- [Your objective] The records should be written out in full, with nothing altered.

Start of Records supplied

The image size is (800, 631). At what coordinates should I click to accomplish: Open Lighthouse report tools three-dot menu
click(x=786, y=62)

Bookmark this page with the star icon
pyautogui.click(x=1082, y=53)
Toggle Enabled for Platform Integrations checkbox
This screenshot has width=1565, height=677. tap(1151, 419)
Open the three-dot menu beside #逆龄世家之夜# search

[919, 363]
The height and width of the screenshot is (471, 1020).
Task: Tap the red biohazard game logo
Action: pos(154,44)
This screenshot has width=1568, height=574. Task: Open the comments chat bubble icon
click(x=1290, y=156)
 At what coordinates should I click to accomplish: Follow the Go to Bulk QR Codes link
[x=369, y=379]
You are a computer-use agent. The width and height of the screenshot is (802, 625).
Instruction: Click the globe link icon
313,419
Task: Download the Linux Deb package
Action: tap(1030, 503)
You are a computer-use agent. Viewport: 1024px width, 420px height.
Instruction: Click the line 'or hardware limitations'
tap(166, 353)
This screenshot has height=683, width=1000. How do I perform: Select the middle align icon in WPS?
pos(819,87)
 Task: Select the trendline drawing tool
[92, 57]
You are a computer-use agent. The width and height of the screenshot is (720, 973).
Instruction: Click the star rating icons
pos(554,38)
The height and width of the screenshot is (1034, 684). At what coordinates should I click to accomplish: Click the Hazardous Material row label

End of Records supplied

- [The completed task]
The image size is (800, 631). At what coordinates should I click to accomplish: Open Lighthouse report tools three-dot menu
click(x=786, y=62)

Bookmark this page with the star icon
pyautogui.click(x=1082, y=53)
Toggle Enabled for Platform Integrations checkbox
This screenshot has width=1565, height=677. tap(1151, 419)
Open the three-dot menu beside #逆龄世家之夜# search

[919, 363]
The height and width of the screenshot is (471, 1020).
Task: Tap the red biohazard game logo
Action: pos(154,44)
This screenshot has width=1568, height=574. Task: Open the comments chat bubble icon
click(x=1290, y=156)
 At what coordinates should I click to accomplish: Follow the Go to Bulk QR Codes link
[x=369, y=379]
You are a computer-use agent. The width and height of the screenshot is (802, 625).
Instruction: Click the globe link icon
313,419
Task: Download the Linux Deb package
Action: tap(1030, 503)
You are a computer-use agent. Viewport: 1024px width, 420px height.
Instruction: Click the line 'or hardware limitations'
tap(166, 353)
This screenshot has height=683, width=1000. How do I perform: Select the middle align icon in WPS?
pos(819,87)
 Task: Select the trendline drawing tool
[92, 57]
You are a computer-use agent. The width and height of the screenshot is (720, 973).
Instruction: Click the star rating icons
pos(554,38)
The height and width of the screenshot is (1034, 684). At what coordinates should I click to accomplish: Click the Hazardous Material row label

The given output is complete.